Filed under: Uncategorized — mssmartepants @ 5:15 am

Four years ago this month I started chemotherapy for breast cancer. I thought that once I finished chemo, if I survived it and that cancer didn’t return, everything would be easier. Because right after I finished treatment and went back to work I was on an “I survived” high and nothing got me down. But just like any other high I did eventually come down, and life started to be hard again, and people were mean, and things weren’t fair, and I ended up where I am now. Which in some ways isn’t so bad, but still I get depressed and discouraged and feel like the future is dismal.

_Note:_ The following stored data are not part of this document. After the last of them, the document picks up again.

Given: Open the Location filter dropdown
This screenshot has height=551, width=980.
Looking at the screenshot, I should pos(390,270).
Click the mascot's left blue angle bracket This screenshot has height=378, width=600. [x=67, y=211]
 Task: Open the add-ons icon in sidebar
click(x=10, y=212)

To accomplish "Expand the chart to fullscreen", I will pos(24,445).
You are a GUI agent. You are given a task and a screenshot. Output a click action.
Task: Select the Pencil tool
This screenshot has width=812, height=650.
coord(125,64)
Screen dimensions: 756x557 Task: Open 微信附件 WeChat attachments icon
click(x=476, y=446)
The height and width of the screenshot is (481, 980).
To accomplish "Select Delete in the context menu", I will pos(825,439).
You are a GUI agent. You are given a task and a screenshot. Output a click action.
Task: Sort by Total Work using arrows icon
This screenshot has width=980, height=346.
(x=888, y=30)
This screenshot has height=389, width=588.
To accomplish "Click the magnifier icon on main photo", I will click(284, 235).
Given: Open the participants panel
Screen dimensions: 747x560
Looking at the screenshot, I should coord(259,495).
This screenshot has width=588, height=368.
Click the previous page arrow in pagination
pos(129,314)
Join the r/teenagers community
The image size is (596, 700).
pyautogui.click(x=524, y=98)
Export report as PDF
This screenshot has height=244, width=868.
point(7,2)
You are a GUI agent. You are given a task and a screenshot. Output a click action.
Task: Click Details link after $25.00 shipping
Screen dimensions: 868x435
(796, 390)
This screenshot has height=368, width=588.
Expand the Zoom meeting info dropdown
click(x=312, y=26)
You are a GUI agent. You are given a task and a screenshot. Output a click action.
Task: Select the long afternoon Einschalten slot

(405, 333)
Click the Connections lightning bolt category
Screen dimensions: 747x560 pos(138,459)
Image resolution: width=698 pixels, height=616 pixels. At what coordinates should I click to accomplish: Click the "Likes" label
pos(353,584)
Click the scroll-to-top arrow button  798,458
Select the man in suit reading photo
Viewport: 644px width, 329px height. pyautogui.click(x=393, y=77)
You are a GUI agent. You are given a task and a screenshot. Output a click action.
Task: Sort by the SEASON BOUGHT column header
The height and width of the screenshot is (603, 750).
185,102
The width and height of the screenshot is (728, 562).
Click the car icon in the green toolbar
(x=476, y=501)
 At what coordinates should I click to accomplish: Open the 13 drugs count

 While I’m spending my days in job search I worry about my loss of healthcare on August 14. Right now universal healthcare is a major topic because President Obama ran on that platform way before the economy took over as the number one crisis in the world. There seems to be a divide in America right now between those gainfully employed with healthcare taking advantage of all the slashed retail prices, and the rest of us, the unemployed, no health insurance, worrying about the rising costs of gas and food.  It surprises me that so many people still think that maintaining the status quo won’t ever affect them. Before I lost my job I was acutely aware of the inequities in the current system. Having cancer for a well employed person with decent coverage was still very expensive. I’m now using unemployment insurance money to continue to pay those bills.

 My own very conservative parents, knowing that I won’t be able to buy coverage, do not support universal healthcare. My father, a retired Air Force officer called it socialism for the government to offer healthcare, to which I pointed out that is exactly what he’s had courtesy of the U.S. government his entire adult life. We haven’t discussed it since. But it’s shocking to me the number of people who want President Obama to be a failure. They don’t realize how lucky they are to be comfortable enough to think that way.